In accordance with Dutch law, if the General Meeting adopts the Annual Accounts, such adoption does not automatically release the members of the Board from liability with respect to the performance of their duties during the financial year 2015. Instead, such proposal should be made separate from the proposal to adopt the Annual Accounts. Consequently, it is now proposed to the General Meeting to release the members of the Board from liability with respect to the performance of their duties during the financial year 2015.

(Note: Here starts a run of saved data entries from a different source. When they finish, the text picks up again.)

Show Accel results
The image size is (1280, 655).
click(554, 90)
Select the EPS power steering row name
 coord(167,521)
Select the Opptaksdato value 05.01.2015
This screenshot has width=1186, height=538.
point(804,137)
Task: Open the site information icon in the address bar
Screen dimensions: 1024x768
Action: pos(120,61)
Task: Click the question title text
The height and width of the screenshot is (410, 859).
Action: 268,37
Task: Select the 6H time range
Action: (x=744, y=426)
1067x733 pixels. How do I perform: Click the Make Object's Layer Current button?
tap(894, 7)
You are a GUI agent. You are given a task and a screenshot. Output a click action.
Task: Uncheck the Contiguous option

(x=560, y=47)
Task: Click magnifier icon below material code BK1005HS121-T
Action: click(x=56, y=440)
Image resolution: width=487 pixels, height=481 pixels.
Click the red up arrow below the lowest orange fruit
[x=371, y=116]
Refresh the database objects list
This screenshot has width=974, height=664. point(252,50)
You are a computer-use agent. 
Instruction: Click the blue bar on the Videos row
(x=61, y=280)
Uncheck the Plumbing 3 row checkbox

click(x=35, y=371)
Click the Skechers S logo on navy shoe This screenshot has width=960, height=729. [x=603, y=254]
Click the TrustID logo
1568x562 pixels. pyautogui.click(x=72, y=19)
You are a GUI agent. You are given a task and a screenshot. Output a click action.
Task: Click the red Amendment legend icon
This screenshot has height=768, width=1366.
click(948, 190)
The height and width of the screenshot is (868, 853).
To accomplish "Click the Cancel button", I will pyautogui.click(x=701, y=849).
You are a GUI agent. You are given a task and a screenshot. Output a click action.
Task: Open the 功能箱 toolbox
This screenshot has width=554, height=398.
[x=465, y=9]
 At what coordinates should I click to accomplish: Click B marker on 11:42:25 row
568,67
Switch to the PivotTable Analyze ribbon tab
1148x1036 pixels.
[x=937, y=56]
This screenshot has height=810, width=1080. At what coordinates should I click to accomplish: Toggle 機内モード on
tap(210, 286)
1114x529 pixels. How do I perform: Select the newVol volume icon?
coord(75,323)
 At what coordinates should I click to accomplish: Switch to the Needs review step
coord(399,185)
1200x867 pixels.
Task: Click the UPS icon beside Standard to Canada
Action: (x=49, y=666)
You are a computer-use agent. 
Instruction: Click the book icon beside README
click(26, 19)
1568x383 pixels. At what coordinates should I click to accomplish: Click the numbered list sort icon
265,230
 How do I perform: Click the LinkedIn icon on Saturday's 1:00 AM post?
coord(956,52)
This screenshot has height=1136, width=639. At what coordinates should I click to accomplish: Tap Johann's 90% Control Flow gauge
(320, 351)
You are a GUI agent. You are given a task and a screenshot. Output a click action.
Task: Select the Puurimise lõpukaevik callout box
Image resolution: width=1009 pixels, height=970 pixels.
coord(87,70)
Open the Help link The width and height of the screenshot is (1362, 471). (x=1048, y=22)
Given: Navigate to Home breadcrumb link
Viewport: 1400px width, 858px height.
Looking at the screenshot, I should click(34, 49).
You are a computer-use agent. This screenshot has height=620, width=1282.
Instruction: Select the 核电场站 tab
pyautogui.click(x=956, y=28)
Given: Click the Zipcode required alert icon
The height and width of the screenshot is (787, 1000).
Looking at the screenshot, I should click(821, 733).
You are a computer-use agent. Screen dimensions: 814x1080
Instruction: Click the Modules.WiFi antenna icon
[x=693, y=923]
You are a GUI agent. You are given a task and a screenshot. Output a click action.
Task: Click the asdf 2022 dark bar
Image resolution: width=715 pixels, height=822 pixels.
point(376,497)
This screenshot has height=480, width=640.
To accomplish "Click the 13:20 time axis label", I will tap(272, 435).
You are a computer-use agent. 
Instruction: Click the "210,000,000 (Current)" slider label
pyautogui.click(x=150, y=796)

In principle, this proposed release from liability only extends to matters that are disclosed in the Annual Accounts or have otherwise been disclosed to the General Meeting (whether or not in Form 20-F).
Item 6.b.
Mr. Peter Estermann is expected to resign upon completion of the Reorganization. Consequently, it is now proposed to the General Meeting to release Mr. Estermann from liability with respect to the performance of his duties to the extent that they were performed prior to the EGM, subject to his resignation becoming effective.
As with agenda item 6.a above, this proposed release from liability, in principle, only extends to matters that are disclosed in the Annual Accounts or have otherwise been disclosed to the General Meeting (whether or not in Form 20-F).
Proposed resolutions
In accordance with and further to the Circular, to release the members of the Board from liability with respect to the performance of their duties during the financial year 2015.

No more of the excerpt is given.